In [10]:
import nltk
from nltk.corpus import stopwords
from nltk.stem import WordNetLemmatizer
import re
import sys
import os

# Ajoute automatiquement le dossier src au path
sys.path.append(os.path.abspath(".."))
sys.path.append(os.path.abspath("."))

def remove_emails(text: str) -> str:
    """Supprime les adresses email du texte."""
    if not isinstance(text, str):
        return ""
    return re.sub(r"\S+@\S+", " ", text)

def remove_urls(text: str) -> str:
    """Supprime les URLs (https, www, liens divers)."""
    if not isinstance(text, str):
        return ""
    return re.sub(r"http\S+|www\S+|https\S+", " ", text)

def remove_numbers(text: str) -> str:
    """Supprime les numéros (téléphone, dates, chiffres)."""
    if not isinstance(text, str):
        return ""
    return re.sub(r"\d+", " ", text)

def basic_preprocess(text: str) -> str:
    """
    Pipeline simple :
    - Enlever emails
    - Enlever URLs
    - Enlever les numéros
    """
    if not isinstance(text, str):
        return ""

    text = remove_emails(text)
    text = remove_urls(text)
    text = remove_numbers(text)

    # Nettoyer espaces multiples
    text = re.sub(r"\s+", " ", text).strip()

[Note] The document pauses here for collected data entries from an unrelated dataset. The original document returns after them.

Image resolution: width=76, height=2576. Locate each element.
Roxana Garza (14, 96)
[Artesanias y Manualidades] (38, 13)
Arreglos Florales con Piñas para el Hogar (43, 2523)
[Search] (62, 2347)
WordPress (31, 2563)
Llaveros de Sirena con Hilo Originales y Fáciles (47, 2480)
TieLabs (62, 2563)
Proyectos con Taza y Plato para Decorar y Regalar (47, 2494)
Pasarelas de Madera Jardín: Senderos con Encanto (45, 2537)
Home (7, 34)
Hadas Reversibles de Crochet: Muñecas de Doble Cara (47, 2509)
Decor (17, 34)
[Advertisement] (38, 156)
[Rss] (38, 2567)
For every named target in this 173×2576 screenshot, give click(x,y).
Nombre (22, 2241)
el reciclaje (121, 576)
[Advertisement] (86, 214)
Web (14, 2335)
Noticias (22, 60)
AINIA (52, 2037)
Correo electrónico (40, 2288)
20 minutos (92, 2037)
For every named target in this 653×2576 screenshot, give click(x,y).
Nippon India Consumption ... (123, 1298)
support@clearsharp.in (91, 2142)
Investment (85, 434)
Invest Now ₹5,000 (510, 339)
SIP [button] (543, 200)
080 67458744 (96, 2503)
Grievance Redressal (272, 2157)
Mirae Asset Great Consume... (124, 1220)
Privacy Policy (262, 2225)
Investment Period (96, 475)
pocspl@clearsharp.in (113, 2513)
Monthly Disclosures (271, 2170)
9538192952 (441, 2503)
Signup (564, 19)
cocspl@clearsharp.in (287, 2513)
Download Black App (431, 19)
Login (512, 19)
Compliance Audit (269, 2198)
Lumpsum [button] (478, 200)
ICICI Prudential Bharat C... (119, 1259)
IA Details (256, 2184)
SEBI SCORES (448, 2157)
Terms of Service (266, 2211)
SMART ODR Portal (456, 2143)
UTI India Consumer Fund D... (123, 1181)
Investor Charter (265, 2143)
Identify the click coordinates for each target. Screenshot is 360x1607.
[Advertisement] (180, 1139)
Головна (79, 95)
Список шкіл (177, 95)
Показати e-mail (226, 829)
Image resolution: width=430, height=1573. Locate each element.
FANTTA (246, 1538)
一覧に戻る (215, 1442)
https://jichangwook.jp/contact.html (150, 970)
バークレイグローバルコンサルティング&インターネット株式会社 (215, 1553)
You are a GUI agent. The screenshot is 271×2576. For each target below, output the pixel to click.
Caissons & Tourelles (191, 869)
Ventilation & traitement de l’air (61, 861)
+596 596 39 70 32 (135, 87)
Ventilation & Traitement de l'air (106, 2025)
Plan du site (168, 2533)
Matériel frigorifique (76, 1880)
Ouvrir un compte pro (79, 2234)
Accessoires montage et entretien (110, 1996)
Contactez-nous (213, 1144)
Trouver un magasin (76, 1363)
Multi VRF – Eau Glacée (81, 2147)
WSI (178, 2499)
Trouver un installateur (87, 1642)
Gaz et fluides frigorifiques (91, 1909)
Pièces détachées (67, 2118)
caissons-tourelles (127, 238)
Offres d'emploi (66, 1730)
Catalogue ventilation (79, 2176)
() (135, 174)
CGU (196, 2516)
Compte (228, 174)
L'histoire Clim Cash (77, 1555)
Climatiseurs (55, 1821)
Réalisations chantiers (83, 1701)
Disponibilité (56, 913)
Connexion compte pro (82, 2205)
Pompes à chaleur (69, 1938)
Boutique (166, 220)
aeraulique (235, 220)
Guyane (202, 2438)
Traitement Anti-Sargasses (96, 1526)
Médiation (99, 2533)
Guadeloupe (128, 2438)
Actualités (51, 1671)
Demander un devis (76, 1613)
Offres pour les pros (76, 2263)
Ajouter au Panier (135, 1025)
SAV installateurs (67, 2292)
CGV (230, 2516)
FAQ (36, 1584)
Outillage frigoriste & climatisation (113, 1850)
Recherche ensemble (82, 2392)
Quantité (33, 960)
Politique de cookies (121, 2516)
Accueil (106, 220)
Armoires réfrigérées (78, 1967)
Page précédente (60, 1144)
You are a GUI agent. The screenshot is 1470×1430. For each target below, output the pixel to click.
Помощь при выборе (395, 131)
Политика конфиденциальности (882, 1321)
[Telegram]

    return text   # ← correctement indenté maintenant

print(sys.path)

ModuleNotFoundError: No module named 'nltk'

In [6]:
sample = "Email : test@email.com et mon site : https://google.com  24 ans"
print(basic_preprocess(sample))

Email : et mon site : ans


In [7]:
processed_dir = "../data/processed"

# Crée le dossier s'il n'existe pas
os.makedirs(processed_dir, exist_ok=True)


In [9]:
# Téléchargements nécessaires (une seule fois)
nltk.download("stopwords")
nltk.download("wordnet")
nltk.download("omw-1.4")

stop_words = set(stopwords.words("english")) | set(stopwords.words("french"))
lemmatizer = WordNetLemmatizer()

def lemmatize_text(text: str) -> str:
    """
    Lemmatisation + suppression stopwords
    """
    if not isinstance(text, str):
        return ""

    # Mettre en minuscules
    text = text.lower()

    # Supprimer ponctuation
    text = re.sub(r"[^\w\s]", " ", text)

    # Tokenisation + lemmatisation
    tokens = text.split()
    tokens = [lemmatizer.lemmatize(word) for word in tokens if word not in stop_words and len(word) > 2]

    return " ".join(tokens)

def full_preprocess(text: str) -> str:
    """
    Pipeline complet :
    - supprimer emails, urls, numéros
    - lemmatisation et suppression stopwords
    """
    if not isinstance(text, str):
        return ""

    text = remove_emails(text)
    text = remove_urls(text)
    text = remove_numbers(text)
    text = lemmatize_text(text)

    # Nettoyer espaces multiples
    text = re.sub(r"\s+", " ", text).strip()
    return text

NameError: name 'nltk' is not defined

In [None]:
# CSV complet nettoyé
df.to_csv(os.path.join(processed_dir, "cvs_clean.csv"), index=False)
print("✅ cvs_clean.csv sauvegardé dans data/processed/")

# Séparer train / test (80/20)
from sklearn.model_selection import train_test_split

train_df, test_df = train_test_split(df, test_size=0.2, random_state=42)

train_df.to_csv(os.path.join(processed_dir, "cvs_train.csv"), index=False)
test_df.to_csv(os.path.join(processed_dir, "cvs_test.csv"), index=False)

print("✅ cvs_train.csv et cvs_test.csv sauvegardés dans data/processed/")